树突状细胞在尿毒症加速性动脉粥样硬化中的作用及分子机制研究

Up until now, the pathogenesis of the atherosclerosis in uremic state are still unclear. Some researches suggest that uremic toxins is one of the main reasons.However, the dialysis patients who chronically use the dialysis tube, the dialyzers and other man-made materials distinctly have the phenomenon of immune activation. Besides the element of uremic toxins, we infer the immune activation plays a key role in the initiation of AS. In recent years, the effects of the inflammatory and immune responses in the initiation and progression of atherosclerosis were aroused growing concern. In recent years, the effects of the inflammatory and immune responses in the initiation and progression of atherosclerosis were aroused growing concern. The core of its theory is as following: under the antigen stimulation of the atherosclerosis and other risk factors, T-cells are activated which lead to a series of specific cellular and humoral immune response. Furthermore, effector cells are activated, such as the macrophages, the platelets, and the smooth muscle cells. This brings about the sudden increase of the inflammatory products. Later on, activation of these inflammatory cells may elicit plaque rupture resulting in acute cardiovascular events. Recent studies found the quantity and function of dendritic cells(DC) which is particularly important in the antigen presentation and the immune response regulation in vivo are changed in early period and late period of Atherosclerosis. Especially, DC may have close relationship with the quick development of Coronary heart disease in late period. Therefore, we intend to investigate the relationship and the possible signal transduction mechanism between the activation of DC in uremic patients and AS from vitro and in vivo. This will provide more therapeutic targers for the cardiovascular complications in uremic patients.

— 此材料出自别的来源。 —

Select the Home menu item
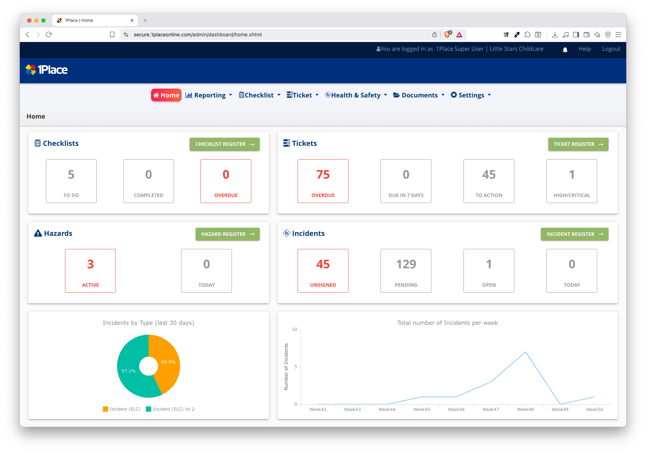This screenshot has width=646, height=453. click(166, 95)
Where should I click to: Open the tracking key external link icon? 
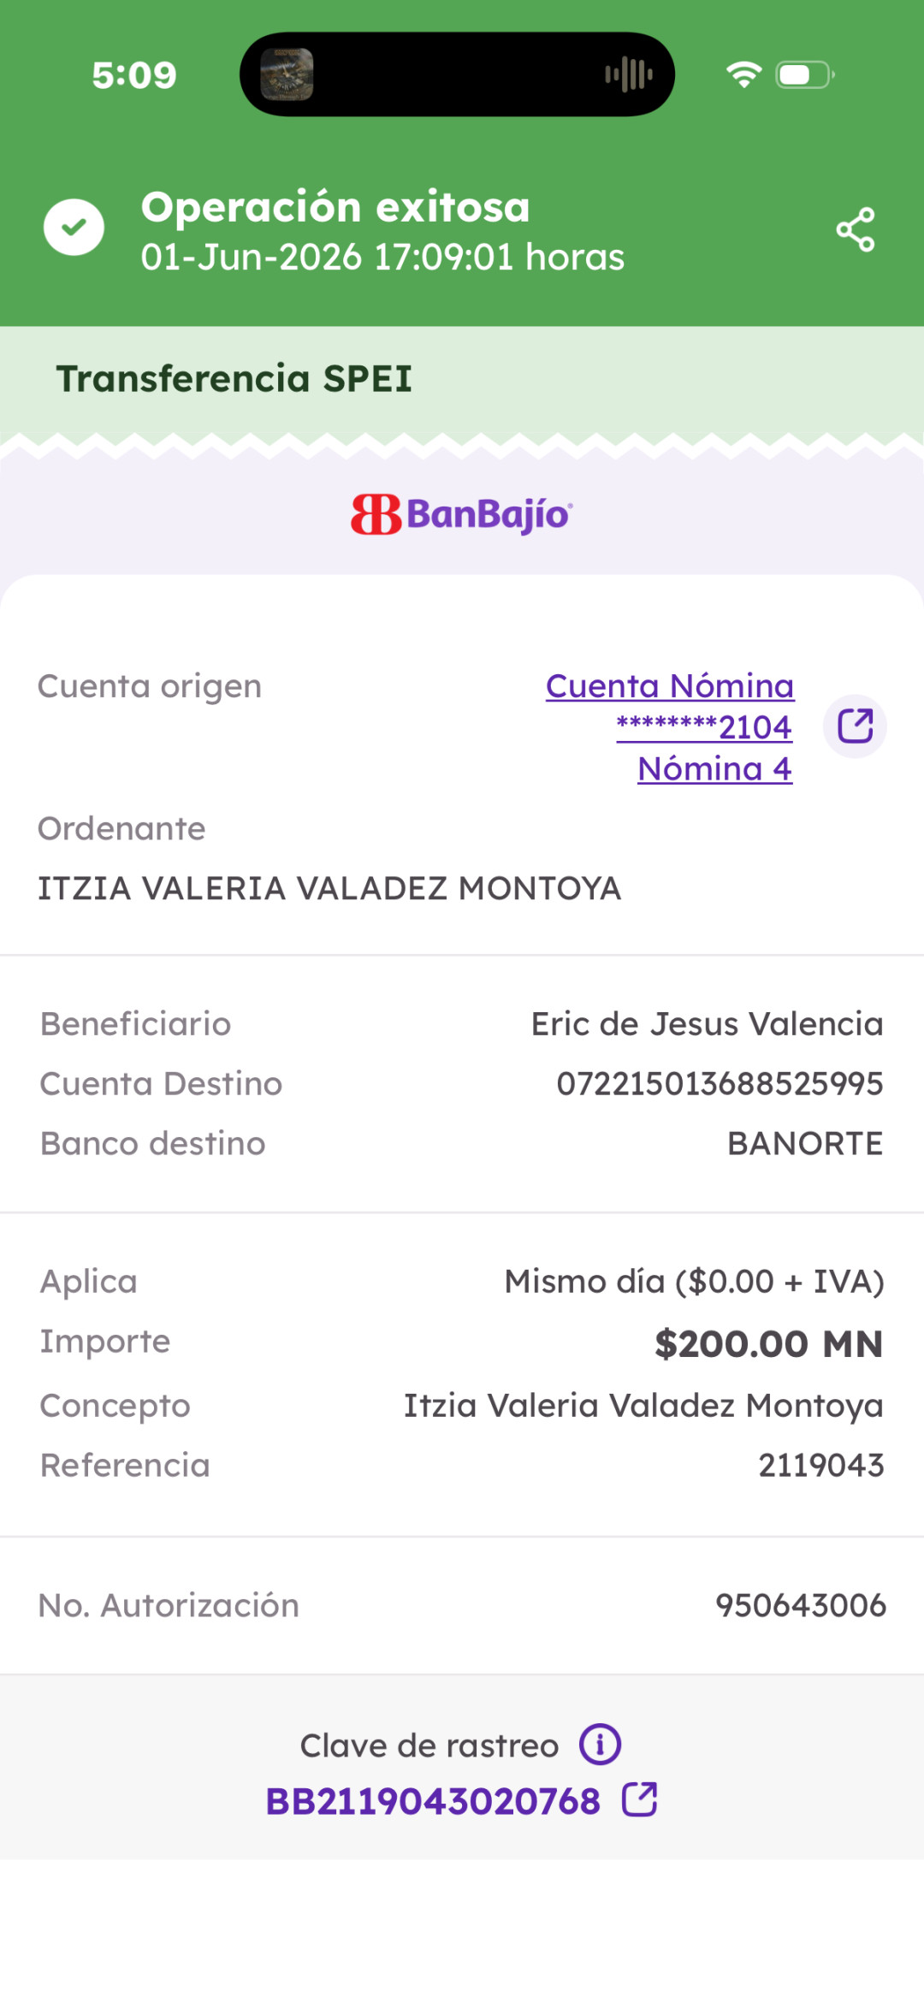640,1799
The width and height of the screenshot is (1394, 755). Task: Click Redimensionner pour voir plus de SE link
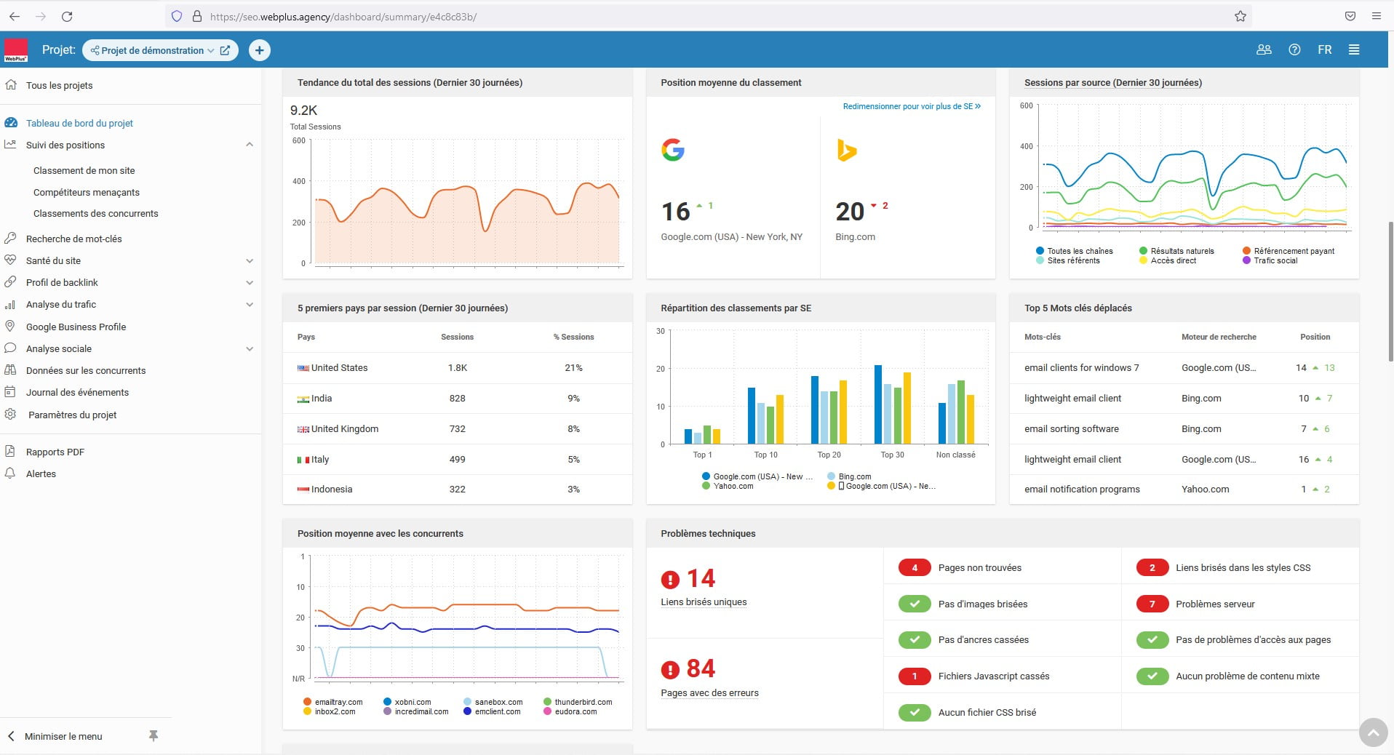point(911,106)
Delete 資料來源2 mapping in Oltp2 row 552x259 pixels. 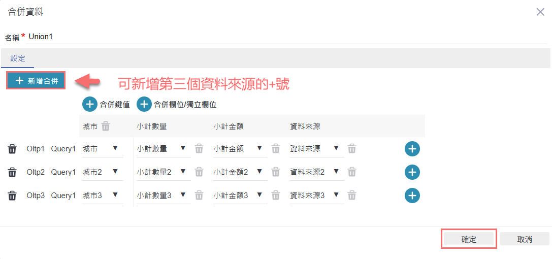tap(352, 172)
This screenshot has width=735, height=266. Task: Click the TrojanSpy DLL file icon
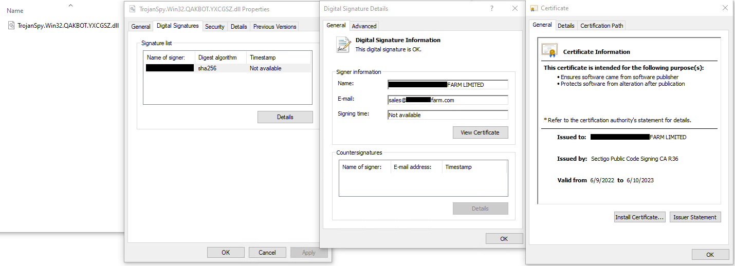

尿毒症状态下动脉粥样硬化（AS）的发病机制至今不明, 有研究提示毒素是其主要原因之一。但透析患者长期接触异物，明显存在免疫激活。故考虑除了毒素之外，免疫激活也是其导致AS的关键。近年来，炎症免疫反应在AS发生发展中的作用日益受到关注，其理论的核心是在抗原的刺激下，激活T淋巴细胞，引起的一系列特异性细胞免疫及体液免疫反应，进一步激活效应细胞，如巨噬细胞、血小板和平滑肌细胞，从而导致炎性产物的剧烈增加，促进AS发生发展。近年研究发现，具有抗原提呈和免疫应答调节的树突状细胞(DC)，在动脉粥样硬化的早期和晚期都有数量和功能的改变，尤其是DC可能与急剧进展有关。所以我们拟采用临床病例对照研究，利用流式细胞等技术对不同的尿毒症患者的外周血树突状细胞的分型和功能进行检测，并制备新型的高灵敏电化学免疫传感器从细胞水平上探讨DC与尿毒症AS的关系及其相关机制。为防治尿毒症心血管并发症提供更多的治疗靶点。

尿毒症状态下动脉粥样硬化的发病机制至今未明确，考虑有炎症及免疫两方面共同作用的结果。因我们研究组考虑DC与尿毒症加速动脉粥样硬化有密切观察，故我们通过构建ApoE-/-小鼠尿毒症加速性动脉粥样硬化模型，证实与普通动脉硬化比较，尿毒症加速性动脉粥样硬化小鼠的动脉内膜中成熟DCs增多，通过抑制动脉内膜及脾脏内DCs成熟，可以减轻动脉内膜粥样硬化病变，提示在防治尿毒症患者的慢性心血管疾病时，干预DCs将成为一个重要的靶点。并在人体试验中，通过构建基于目标物诱导双信号比率和聚合酶辅助的蛋白质循环放大构建的高灵敏的电化学核因子κB适配体传感器，使其在多个疾病标志物检测中得以应用。同时，因大量文献报道LncRNA在尿毒症发展中的重要作用，故我们进一步分析上传尿毒症相关基因数据，首次发现了lncRNA jhdm1d-as1与尿毒症的发展呈正相关，并在透析后进一步表达上调。为防治尿毒症加速动脉粥样硬化寻找新的生物标志物的靶位点提供新思路。并根据我们的研究成果发表5篇文章，其中SCi 4篇，并培养4名研究生，已有1名毕业。